#### [TRECHO DE ORIGEM]
※

BC: Mestiçagem é um conceito mais polêmico. Mestiçagem foi uma leitura muito forte que foi discutida na Uninômade entre 2005 até 2008, que é uma tentativa, justamente, de dizer o seguinte: existe um discurso preconceituoso da democracia racial, o discurso de “não somos racistas porque reconhecemos que não existem raças no Brasil, as raças já estão diluídas”, um discurso profundamente racista, o sol do nosso discurso branco ilustrado; até na Academia se vê muito. Então, mestiçagem era vista como uma tentativa de você diluir a potência, a raça negra, a raça índia, porque sempre mestiçagem termina no branco. O negro vai se misturando com o branco e vai virando branco. O índio vai se misturando com branco e vai ficando branco. Branco tá sempre ganhando. Mestiçagem é inverter isso. O índio mistura com o branco e o caboclo é mais índio do que branco. É o mulato assumir, realmente, que é negro. E mais: é assumir que uma série de ciências, conhecimentos, manifestações culturais e de cultura de resistência são protagonizados pelo negro e pelo índio. E a mestiçagem que ocorreu é, na verdade, uma mestiçagem [em que] você está se apropriando da cultura branca. Vocês está pegando do congelador o que te interessa e se apropriando disso, em nome da afirmação do negro e do índio. É uma inversão daquela mestiçagem conservadora. No Brasil, tem a psicóloga Leonora Corsini, que trabalha com isso. Mas é uma tentativa de afirmar a mestiçagem enquanto potência das minorias. Valeria para Marcha das Vadias, para o [movimento] Queer.
Partiria também daquela nova concepção do mestiço de nós não sermos africanos que saímos da África, mas de sermos africanos do Brasil, porém negros e descendente de africanos?
BC: Sim. A mestiçagem incomoda muito até mesmo o movimento negro e índio, que são mais fechados, tem uma visão mais identitária, mais fixa do afro.
E mítica também…
BC: É, ancestral. Por exemplo, quando foram traficados para cá pelos portugueses, eles foram separados, foi proibido qualquer tipo de culto da cultura originária, para criar uma debilidade mesmo nos escravos e eles se recompuseram fugindo para os quilombos e criando uma cultura de resistência. Essa cultura de resistência não é uma cultura originariamente africana. Já a cultura brasileira, que traz a potência do negro, aí cria a capoeira, o samba, o candomblé, ou seja, se apropria da cultura branca (candomblé), se apropria desses elementos e se organiza. Mas é uma mestiçagem, não uma mestiçagem como dissolvendo o negro e o índio e, sim, um resgate do negro e do índio agora. Agora! Ou seja, o que é a potência do negro agora. A Bolívia é um exemplo clássico disso. A Bolívia, por exemplo, tem um presidente indígena, uma série de políticas indígenas, você não tem um Estado-nação europeu com um índio no poder, você tem os índios hibridizando a constituição do Estado-nação boliviano. Isso é uma mestiçagem potente.

※

#### [O QUE FAZER]
1. Segundo o trecho sobre mestiçagem, entre quais anos esse tema foi discutido na Uninômade?
2. Transcreva do trecho sobre mestiçagem a parte que vai de "Partiria também daquela" até "fixa do afro.", incluindo essas palavras finais.

※

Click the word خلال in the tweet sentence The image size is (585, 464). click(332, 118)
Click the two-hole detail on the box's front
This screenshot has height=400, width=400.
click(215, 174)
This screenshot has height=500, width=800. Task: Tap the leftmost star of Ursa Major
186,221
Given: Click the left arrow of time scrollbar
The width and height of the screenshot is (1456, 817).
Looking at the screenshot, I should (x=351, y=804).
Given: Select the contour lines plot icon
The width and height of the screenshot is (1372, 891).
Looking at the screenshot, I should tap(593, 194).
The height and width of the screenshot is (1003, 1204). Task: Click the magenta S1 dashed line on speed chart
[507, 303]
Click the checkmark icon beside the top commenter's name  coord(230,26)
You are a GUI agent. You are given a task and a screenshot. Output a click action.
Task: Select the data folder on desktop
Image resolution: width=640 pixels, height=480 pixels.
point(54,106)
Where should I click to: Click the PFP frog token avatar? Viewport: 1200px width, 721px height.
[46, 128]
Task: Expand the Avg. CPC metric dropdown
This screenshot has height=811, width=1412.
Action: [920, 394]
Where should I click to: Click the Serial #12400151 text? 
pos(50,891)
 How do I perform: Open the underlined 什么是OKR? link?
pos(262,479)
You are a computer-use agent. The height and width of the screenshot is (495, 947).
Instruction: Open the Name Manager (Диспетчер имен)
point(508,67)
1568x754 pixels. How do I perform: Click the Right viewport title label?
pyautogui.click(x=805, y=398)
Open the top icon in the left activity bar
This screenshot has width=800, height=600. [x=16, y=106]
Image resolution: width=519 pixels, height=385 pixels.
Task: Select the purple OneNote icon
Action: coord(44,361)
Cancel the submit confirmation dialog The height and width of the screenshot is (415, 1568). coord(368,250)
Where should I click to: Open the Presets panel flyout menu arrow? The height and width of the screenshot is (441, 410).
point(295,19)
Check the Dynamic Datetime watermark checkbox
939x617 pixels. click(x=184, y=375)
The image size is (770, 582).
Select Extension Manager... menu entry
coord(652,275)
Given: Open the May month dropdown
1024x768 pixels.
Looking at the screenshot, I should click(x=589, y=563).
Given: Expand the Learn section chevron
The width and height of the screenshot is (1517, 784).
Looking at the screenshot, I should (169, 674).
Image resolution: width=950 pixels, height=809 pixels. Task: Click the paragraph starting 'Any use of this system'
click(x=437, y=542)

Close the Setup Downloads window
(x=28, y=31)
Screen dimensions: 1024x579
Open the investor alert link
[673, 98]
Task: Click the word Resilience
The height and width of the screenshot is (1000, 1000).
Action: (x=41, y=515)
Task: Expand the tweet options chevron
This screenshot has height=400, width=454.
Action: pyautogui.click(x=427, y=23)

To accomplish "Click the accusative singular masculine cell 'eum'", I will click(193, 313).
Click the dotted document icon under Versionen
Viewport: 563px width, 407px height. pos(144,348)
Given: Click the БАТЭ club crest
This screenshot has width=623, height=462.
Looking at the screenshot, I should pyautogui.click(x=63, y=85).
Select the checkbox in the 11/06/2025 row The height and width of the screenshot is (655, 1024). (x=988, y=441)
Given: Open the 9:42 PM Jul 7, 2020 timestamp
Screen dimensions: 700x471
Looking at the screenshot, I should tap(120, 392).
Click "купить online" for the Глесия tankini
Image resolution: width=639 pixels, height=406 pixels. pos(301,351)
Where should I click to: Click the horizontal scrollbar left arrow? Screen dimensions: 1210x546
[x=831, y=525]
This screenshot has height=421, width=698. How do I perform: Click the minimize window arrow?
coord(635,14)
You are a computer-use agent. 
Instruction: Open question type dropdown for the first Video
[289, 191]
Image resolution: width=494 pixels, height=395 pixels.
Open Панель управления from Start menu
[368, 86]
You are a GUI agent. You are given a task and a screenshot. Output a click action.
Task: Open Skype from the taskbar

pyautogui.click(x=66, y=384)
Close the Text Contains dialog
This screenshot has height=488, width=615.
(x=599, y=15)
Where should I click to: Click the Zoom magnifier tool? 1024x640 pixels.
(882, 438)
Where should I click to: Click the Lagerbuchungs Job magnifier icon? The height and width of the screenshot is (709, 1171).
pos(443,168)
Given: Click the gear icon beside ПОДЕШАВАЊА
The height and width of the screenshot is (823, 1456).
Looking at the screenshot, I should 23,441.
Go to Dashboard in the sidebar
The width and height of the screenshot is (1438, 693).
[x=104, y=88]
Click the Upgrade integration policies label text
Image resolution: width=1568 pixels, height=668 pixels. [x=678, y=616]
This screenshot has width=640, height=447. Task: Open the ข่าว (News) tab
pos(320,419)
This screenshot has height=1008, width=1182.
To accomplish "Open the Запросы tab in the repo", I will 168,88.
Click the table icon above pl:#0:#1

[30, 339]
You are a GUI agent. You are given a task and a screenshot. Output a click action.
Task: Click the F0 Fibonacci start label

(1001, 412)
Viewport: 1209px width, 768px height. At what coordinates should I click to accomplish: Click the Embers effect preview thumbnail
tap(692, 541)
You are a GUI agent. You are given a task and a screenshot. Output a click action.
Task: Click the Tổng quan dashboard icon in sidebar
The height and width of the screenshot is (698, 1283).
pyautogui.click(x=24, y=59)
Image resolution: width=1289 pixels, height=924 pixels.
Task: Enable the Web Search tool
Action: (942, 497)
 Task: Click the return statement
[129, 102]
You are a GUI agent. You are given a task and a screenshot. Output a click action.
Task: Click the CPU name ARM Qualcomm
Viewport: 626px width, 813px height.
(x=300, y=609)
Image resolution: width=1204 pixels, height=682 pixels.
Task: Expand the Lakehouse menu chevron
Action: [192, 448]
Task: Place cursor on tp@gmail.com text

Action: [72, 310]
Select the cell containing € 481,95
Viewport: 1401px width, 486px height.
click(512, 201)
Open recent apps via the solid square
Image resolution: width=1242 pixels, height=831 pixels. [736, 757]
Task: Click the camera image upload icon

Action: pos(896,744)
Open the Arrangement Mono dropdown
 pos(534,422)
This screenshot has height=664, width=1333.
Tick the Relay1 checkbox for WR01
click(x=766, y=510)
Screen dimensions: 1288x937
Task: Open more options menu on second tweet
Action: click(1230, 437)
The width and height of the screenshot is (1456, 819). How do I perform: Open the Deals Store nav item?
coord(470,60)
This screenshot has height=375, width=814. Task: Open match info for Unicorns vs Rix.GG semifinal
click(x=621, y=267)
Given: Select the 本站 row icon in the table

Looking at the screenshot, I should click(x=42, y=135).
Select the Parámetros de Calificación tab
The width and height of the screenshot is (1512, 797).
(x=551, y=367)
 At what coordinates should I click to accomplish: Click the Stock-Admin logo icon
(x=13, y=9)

※

#### [RESPOSTAS EM ORDEM]
1. Entre 2005 e 2008.

2.
Partiria também daquela nova concepção do mestiço de nós não sermos africanos que saímos da África, mas de sermos africanos do Brasil, porém negros e descendente de africanos?
BC: Sim. A mestiçagem incomoda muito até mesmo o movimento negro e índio, que são mais fechados, tem uma visão mais identitária, mais fixa do afro.